### TEXTO SELECIONADO
_ _ _ _

Vikings. O povo bárbaro do velho continente. Mas será que há apenas isso a se falar sobre eles? Tem toda uma cultura interessante a ser explorada e a ficção do anime Vinland Saga se propõe a fazê-lo a melhor maneira, expondo a realidade, com tudo que há de bom e de ruim, desse povo através de um guerreiro; que é como Vikings são conhecidos mundo afora, como guerreiros; que é mais que apenas um desejo quase que primitivo pela guerra. É guerra que você quer? É Vinland Saga que você vai ter!

Quando o objetivo é construir um personagem desde a base, expondo todos os seus dramas, que vão ser o combustível as suas aspirações, é uma boa ideia começar a história no ponto em que tudo inicia – o ponto de virada.

Não é exatamente o que Vinland faz em sua estreia, mas, como lançaram os três primeiros episódios no streaming oficial do anime, o Amazon Prime, é possível ter o vislumbre quase; só não é certeza, pois, infelizmente, a essa altura ainda não saiu o quarto episódio; certo do que será a trama quando o protagonista crescer. Thors é apenas o meio. É Thorfinn que irá ao final da jornada.

Thorfinn se envergonha por algo que não deveria.

Infelizmente, me falta conhecimento prévio e a salvadora internet a disposição para pesquisar mais a cultura dos Vikings e poder me debruçar sobre detalhes acerca das terras em que esses povos viviam, as guerras em que eles lutavam e maiores características de seus costumes e aspirações.

Mas, algo se faz claro já no primeiro episódio, Vinland Saga não tem esse nome à toa, será a jornada de Thorfinn e o rumo é a Vinland, uma espécie de Terra Prometida para os Vikings. Contudo, há mais do que isso, e isso se deve a seu pai, Thors, um ex-guerreiro Viking que desertou pelo choque de valores entre ele e o que aqueles que lutavam ao seu lado defendiam.

Thors já não é mais um guerreiro de espírito, pois a guerra nada mais significa para ele que a barbárie. Thors compreende o valor de uma vida humana.

E é justamente por ter esse entendimento que ajuda o escravo sofrendo de hipotermia que sua filha, a beldade da pequena vila em que moram, encontra na porta de casa. Para um povo que não tinha a resistência feroz a subjugar outro ser humano tido como mais fraco, Thors abominava tal ato e assim foi capaz de trocar uma quantia considerável das ovelhas que criava para dar sustento a família.

_ _ _ _

(Trecho de um arquivo de dados)
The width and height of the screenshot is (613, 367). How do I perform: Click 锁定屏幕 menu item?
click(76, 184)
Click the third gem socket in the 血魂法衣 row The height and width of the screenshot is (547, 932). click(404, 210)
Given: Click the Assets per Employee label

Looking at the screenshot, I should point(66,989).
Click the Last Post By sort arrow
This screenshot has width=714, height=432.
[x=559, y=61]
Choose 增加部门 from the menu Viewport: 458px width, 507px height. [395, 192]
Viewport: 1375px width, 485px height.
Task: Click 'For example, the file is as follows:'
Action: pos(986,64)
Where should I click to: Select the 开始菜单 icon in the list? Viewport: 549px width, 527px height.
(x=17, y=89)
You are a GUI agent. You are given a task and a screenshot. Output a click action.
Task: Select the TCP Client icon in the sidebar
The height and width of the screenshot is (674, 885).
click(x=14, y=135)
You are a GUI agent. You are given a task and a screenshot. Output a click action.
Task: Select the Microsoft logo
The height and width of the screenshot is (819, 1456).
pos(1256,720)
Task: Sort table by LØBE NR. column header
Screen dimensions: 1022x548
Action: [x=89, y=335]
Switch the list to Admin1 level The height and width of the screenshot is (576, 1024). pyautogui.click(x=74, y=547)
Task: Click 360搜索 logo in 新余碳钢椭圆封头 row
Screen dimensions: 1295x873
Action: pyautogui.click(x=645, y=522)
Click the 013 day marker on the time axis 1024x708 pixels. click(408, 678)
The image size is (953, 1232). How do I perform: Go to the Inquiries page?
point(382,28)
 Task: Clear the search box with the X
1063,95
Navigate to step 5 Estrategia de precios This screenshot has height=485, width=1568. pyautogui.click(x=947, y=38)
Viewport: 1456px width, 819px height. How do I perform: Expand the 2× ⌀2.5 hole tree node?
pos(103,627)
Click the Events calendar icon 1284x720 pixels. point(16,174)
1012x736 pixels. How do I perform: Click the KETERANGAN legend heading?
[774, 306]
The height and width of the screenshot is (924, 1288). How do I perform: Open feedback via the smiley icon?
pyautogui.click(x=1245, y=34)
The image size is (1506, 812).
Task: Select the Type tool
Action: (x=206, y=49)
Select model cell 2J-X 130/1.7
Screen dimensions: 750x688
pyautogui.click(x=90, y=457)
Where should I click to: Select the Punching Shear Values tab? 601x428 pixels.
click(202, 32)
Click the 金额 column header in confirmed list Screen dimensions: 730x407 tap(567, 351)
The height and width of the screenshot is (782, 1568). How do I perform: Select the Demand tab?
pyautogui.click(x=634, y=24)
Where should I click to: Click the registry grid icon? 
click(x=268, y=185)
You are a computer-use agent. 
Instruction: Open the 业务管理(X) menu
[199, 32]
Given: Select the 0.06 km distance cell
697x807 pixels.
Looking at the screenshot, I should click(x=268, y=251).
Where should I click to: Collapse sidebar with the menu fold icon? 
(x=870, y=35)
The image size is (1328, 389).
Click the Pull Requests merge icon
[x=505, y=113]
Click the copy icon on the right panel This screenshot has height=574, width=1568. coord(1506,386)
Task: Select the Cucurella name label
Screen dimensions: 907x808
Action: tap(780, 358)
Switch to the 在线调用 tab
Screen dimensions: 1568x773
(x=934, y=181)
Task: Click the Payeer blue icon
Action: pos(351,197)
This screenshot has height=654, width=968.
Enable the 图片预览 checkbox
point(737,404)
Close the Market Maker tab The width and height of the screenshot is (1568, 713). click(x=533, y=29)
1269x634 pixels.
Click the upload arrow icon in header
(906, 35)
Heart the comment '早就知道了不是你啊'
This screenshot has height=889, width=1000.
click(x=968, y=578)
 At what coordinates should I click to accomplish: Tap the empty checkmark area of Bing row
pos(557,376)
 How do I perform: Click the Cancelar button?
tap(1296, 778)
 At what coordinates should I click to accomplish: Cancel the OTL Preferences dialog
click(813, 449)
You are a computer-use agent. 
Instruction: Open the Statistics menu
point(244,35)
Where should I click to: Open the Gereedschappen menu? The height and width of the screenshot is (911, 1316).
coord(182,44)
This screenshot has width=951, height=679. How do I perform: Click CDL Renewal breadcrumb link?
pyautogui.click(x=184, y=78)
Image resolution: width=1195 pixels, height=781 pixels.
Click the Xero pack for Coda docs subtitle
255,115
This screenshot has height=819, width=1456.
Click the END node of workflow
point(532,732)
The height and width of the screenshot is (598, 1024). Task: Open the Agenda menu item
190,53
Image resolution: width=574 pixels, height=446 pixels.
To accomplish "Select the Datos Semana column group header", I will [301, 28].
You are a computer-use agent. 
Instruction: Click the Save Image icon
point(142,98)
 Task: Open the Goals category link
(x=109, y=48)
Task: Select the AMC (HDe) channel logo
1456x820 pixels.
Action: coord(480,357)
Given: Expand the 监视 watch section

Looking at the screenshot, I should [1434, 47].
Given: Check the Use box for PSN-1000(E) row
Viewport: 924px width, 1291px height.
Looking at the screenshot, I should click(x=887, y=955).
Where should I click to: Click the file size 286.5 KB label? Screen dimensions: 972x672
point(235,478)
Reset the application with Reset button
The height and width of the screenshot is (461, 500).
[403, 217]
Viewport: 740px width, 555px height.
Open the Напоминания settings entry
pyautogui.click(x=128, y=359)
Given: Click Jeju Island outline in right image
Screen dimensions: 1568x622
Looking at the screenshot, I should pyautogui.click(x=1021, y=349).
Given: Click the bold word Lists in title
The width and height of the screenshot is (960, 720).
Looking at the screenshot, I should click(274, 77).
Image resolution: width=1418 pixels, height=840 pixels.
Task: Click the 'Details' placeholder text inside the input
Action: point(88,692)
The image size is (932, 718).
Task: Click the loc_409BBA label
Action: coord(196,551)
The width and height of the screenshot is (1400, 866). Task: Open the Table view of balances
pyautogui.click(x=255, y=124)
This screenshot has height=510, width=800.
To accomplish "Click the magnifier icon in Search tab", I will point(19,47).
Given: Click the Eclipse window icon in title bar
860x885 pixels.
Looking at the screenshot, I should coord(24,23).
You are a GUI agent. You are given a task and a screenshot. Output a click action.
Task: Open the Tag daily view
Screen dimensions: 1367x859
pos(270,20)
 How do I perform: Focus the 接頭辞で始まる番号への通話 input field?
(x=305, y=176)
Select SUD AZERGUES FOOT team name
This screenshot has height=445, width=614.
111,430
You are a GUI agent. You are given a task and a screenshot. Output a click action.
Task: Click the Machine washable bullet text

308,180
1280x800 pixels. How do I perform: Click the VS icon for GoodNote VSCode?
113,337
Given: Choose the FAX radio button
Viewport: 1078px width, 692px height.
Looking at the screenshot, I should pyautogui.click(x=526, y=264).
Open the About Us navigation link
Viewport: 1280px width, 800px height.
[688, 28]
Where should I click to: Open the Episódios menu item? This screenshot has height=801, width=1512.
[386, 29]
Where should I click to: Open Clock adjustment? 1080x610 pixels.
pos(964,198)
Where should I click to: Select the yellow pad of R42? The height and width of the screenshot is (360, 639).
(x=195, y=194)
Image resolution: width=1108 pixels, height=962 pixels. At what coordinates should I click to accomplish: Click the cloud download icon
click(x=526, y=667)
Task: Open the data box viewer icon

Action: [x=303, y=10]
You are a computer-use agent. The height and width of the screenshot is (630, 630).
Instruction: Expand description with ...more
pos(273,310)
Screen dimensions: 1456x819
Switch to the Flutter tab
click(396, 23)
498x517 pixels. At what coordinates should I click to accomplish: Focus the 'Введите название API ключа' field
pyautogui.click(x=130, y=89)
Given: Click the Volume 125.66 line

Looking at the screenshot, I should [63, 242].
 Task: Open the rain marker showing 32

_ _ _ _

### OBJETIVO 1
Reproduza o trecho do texto sobre Vinland Saga entre "Thorfinn se envergonha" e "uma vida humana.", inclusive.
### OBJETIVO 2
Prossiga com o texto sobre o anime Vinland Saga a partir do ponto em que ele termina.

### RESPOSTA 1
Thorfinn se envergonha por algo que não deveria.

Infelizmente, me falta conhecimento prévio e a salvadora internet a disposição para pesquisar mais a cultura dos Vikings e poder me debruçar sobre detalhes acerca das terras em que esses povos viviam, as guerras em que eles lutavam e maiores características de seus costumes e aspirações.

Mas, algo se faz claro já no primeiro episódio, Vinland Saga não tem esse nome à toa, será a jornada de Thorfinn e o rumo é a Vinland, uma espécie de Terra Prometida para os Vikings. Contudo, há mais do que isso, e isso se deve a seu pai, Thors, um ex-guerreiro Viking que desertou pelo choque de valores entre ele e o que aqueles que lutavam ao seu lado defendiam.

Thors já não é mais um guerreiro de espírito, pois a guerra nada mais significa para ele que a barbárie. Thors compreende o valor de uma vida humana.

### RESPOSTA 2
Mas não se engane, não se tratava de um simples ato de bondade, mas algo mais profundo, pois Thors se via naquele escravo, quinze anos antes ele que tentou fugir das correntes que o prendiam a barbárie.

A pior escravidão é a da infelicidade.

E é aí que Thorfinn entra de vez na história, pois ele presencia parte da situação, e não tenho dúvidas de que é um evento do qual nunca se esquecerá em sua vida! Nesse ponto da história ele ainda é um garoto de 6 anos, mas no dia em que for capaz de compreender as ações de Thors perceberá porque ele libertou o escravo que morreu pouco depois. Mas morrera livre, não mais escravo da infelicidade.

Thorfinn ainda é muito jovem para entender que a guerra não é a saída, mas o fim do caminho e nem deve aprender isso diretamente com o próprio pai, pois falta a ele capacidade de comunicação para a empreitada, e isso é de entender, afinal, Thors viveu a maior parte de sua vida matando no campo de batalha.

Para que Thorfinn passe a enxergar o mundo como ele será necessária a experiência vivida e não apenas o dito em casa. É difícil romper barreiras culturais, talvez a mudança de mentalidade seja mais difícil de ocorrer que a sobrevivência a própria guerra, até porque é só sobrevivendo a ela que o menino deve quebrar o ciclo de violência. E se não quebrá-lo, ao menos compreenderá sua podridão!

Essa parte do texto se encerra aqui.